*** Passage to read Section Begins ***

William: Have you ever seen the movie Groundhog Day with Bill Murray? So, in this movie, Murray’s character decides he wants to have a romantic relationship and impress his colleague. By some cosmic, comic twist, Murray is forced to relive the same day over and over again. When he wakes, it is always Groundhog Day. So, he uses this opportunity to take piano lessons; and, after many iterations of the same day, he learns to become an accomplished pianist.
In that context, I thought about this. I thought, “You know what? I’d like to be in Groundhog Day and learn to play really good blues guitar. I’d like to be the next Muddy Waters.
Marie: Maybe you will be. You never know. If you had omniscience, what book would you write?
William: If I had omniscience, if I knew everything I wanted to know, I would write a book about balance?about finding balance with your work and your life. I don’t have omniscience, and I haven’t yet found balance. I guess writing that book might be a way to find that balance.

*** Passage to read Section Ends ***
*** Data shown Section Begins ***

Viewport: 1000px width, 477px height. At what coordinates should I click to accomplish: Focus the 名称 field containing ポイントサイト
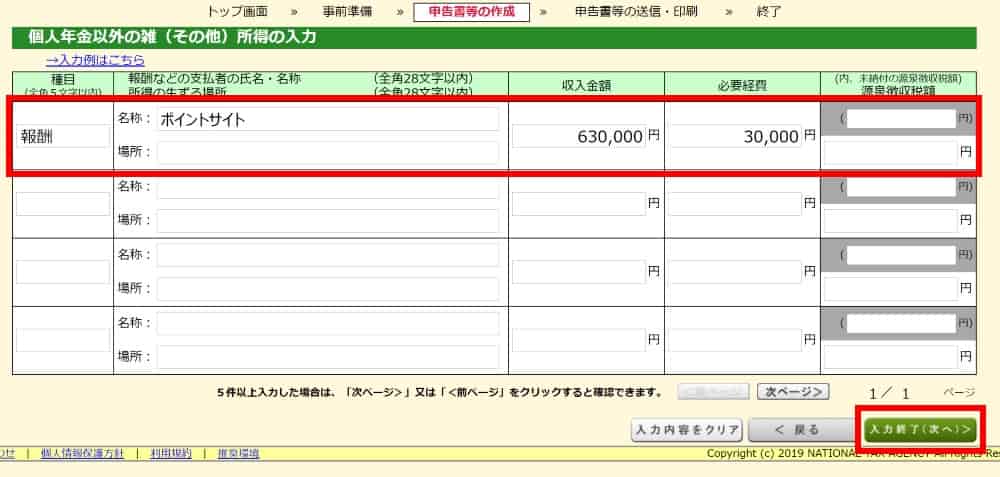click(327, 119)

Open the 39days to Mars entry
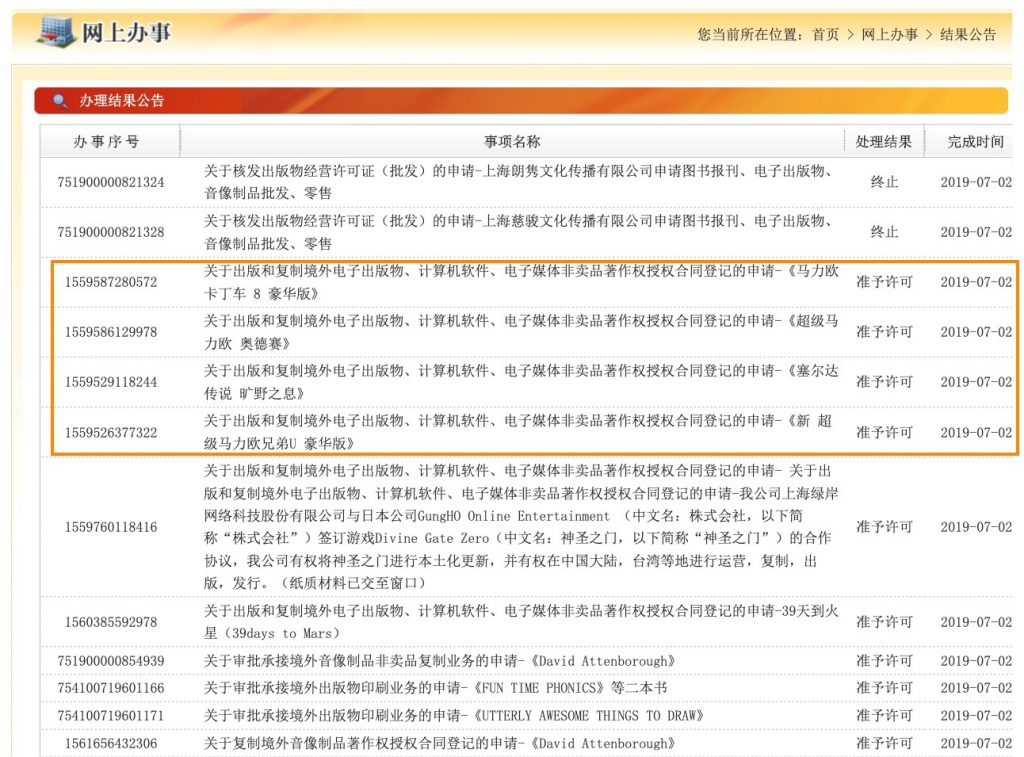tap(521, 621)
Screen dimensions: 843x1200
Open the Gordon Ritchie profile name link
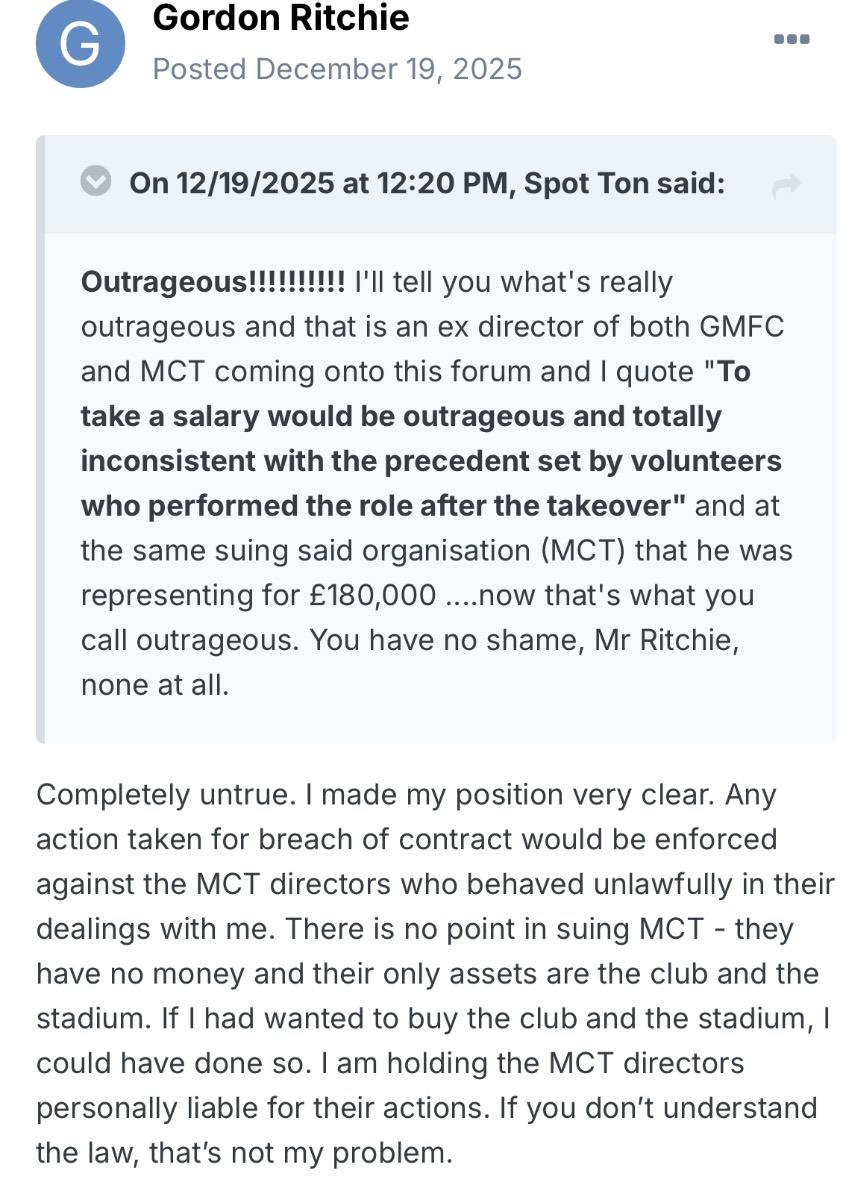[281, 18]
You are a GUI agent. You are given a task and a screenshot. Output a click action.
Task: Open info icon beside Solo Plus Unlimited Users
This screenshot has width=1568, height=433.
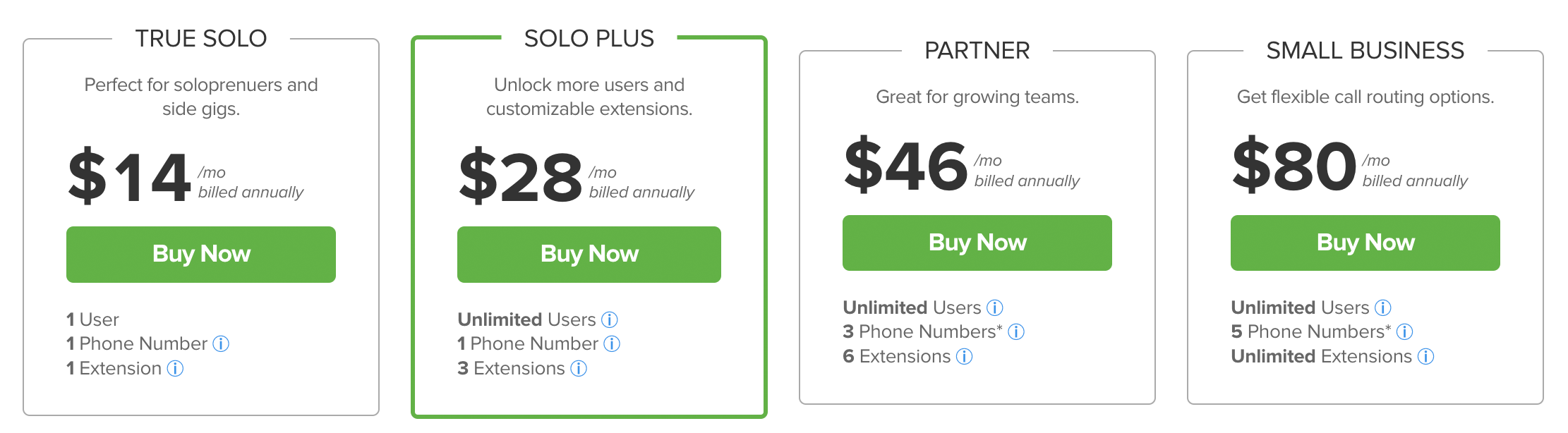click(610, 320)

*** Data shown Section Ends ***

** Activity 1 **
Write out the stretch of the Groundhog Day conversation from "In that context, I" through "find that balance.", swapping "guitar" out and "harmonica" in.
** Activity 2 **
Carry on the Groundhog Day conversation from where it stops.
The rows have nothing to do with the Groundhog Day conversation.

** Final answer 1 **
In that context, I thought about this. I thought, “You know what? I’d like to be in Groundhog Day and learn to play really good blues harmonica. I’d like to be the next Muddy Waters.
Marie: Maybe you will be. You never know. If you had omniscience, what book would you write?
William: If I had omniscience, if I knew everything I wanted to know, I would write a book about balance?about finding balance with your work and your life. I don’t have omniscience, and I haven’t yet found balance. I guess writing that book might be a way to find that balance.

** Final answer 2 **
Marie: What is your greatest purpose in life?
William: To be a good father and a worthy husband. It’s simple. When you think about it, all this other stuff doesn’t really matter, does it?
Marie: What is your favourite hobby?
William: I run marathons. I’ve run thirty-seven marathons and a couple of ultra distance events, and I think that the fact that I have four kids and run long distances isn’t entirely unrelated. I’m likely that I have a partner who tolerates that hobby, and the time it takes. It is my form of therapy..
Marie: I understand that you attended the Boston Marathon in 2013 when the bombs exploded.
William: I was indeed there. I have run the Boston Marathon 7 times, but that year I was injured and went to Boston to cheer on my buddies. So I was a spectator at Heartbreak Hill for most of that race, handing out beer and cheer to the runners as they crested that ’in’famous landmark at mile 21.5.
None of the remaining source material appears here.